(Task to complete): Reproduce verbatim the stretch of records from the line containing "Given: Open Amazon" through the line containing "click(x=15, y=81)", both included.

(Records supplied):
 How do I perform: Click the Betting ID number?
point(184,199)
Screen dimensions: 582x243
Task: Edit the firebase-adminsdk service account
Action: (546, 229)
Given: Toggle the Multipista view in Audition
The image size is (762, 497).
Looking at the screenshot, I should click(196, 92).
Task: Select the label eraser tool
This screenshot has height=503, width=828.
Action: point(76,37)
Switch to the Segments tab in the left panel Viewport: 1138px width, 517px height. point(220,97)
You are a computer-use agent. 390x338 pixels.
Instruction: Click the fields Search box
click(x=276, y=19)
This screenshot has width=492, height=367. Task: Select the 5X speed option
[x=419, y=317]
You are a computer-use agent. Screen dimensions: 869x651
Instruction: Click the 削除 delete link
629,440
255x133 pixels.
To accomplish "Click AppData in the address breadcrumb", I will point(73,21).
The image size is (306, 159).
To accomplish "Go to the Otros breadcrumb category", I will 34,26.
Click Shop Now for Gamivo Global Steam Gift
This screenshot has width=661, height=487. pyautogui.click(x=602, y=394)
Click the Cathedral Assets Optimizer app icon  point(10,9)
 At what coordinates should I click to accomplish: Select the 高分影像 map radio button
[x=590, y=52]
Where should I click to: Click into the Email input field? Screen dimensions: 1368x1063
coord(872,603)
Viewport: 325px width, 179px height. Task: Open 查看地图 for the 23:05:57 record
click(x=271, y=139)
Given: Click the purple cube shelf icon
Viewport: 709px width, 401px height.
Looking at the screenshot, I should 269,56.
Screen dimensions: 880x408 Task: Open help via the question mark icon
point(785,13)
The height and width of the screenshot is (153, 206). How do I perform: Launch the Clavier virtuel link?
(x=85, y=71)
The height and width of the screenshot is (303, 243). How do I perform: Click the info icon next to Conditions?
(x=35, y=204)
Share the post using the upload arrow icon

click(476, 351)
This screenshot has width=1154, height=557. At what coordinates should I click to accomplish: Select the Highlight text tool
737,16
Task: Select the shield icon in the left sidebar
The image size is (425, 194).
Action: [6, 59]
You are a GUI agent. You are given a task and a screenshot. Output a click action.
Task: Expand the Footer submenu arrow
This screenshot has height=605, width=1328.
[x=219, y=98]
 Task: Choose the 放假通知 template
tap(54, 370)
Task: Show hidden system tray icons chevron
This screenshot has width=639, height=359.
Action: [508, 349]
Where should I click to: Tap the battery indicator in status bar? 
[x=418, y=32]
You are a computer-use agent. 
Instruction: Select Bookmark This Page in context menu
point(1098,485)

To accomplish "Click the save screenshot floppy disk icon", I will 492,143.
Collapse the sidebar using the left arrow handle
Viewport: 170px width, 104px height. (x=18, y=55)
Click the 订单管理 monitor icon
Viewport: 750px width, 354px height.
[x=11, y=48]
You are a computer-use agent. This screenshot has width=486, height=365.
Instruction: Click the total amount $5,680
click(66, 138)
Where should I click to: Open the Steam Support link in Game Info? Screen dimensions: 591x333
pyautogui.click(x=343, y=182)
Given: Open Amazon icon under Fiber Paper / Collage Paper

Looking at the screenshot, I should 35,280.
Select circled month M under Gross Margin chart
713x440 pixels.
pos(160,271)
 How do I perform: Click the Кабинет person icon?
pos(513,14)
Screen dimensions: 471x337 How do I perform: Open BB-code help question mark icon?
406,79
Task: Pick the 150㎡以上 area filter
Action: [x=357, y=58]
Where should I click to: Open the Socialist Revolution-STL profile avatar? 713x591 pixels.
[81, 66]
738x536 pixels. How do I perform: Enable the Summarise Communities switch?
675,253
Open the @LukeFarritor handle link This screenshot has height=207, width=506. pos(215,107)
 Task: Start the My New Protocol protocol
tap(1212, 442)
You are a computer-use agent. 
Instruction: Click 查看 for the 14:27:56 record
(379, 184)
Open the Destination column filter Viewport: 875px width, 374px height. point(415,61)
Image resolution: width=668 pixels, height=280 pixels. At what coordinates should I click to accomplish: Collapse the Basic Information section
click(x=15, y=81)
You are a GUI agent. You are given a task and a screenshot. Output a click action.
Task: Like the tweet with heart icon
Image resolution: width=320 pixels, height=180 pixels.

(Expected output):
Given: Open Amazon icon under Fiber Paper / Collage Paper

Looking at the screenshot, I should 35,280.
Select circled month M under Gross Margin chart
713x440 pixels.
pos(160,271)
 How do I perform: Click the Кабинет person icon?
pos(513,14)
Screen dimensions: 471x337 How do I perform: Open BB-code help question mark icon?
406,79
Task: Pick the 150㎡以上 area filter
Action: [x=357, y=58]
Where should I click to: Open the Socialist Revolution-STL profile avatar? 713x591 pixels.
[81, 66]
738x536 pixels. How do I perform: Enable the Summarise Communities switch?
675,253
Open the @LukeFarritor handle link This screenshot has height=207, width=506. pos(215,107)
 Task: Start the My New Protocol protocol
tap(1212, 442)
You are a computer-use agent. 
Instruction: Click 查看 for the 14:27:56 record
(379, 184)
Open the Destination column filter Viewport: 875px width, 374px height. point(415,61)
Image resolution: width=668 pixels, height=280 pixels. At what coordinates should I click to accomplish: Collapse the Basic Information section
click(x=15, y=81)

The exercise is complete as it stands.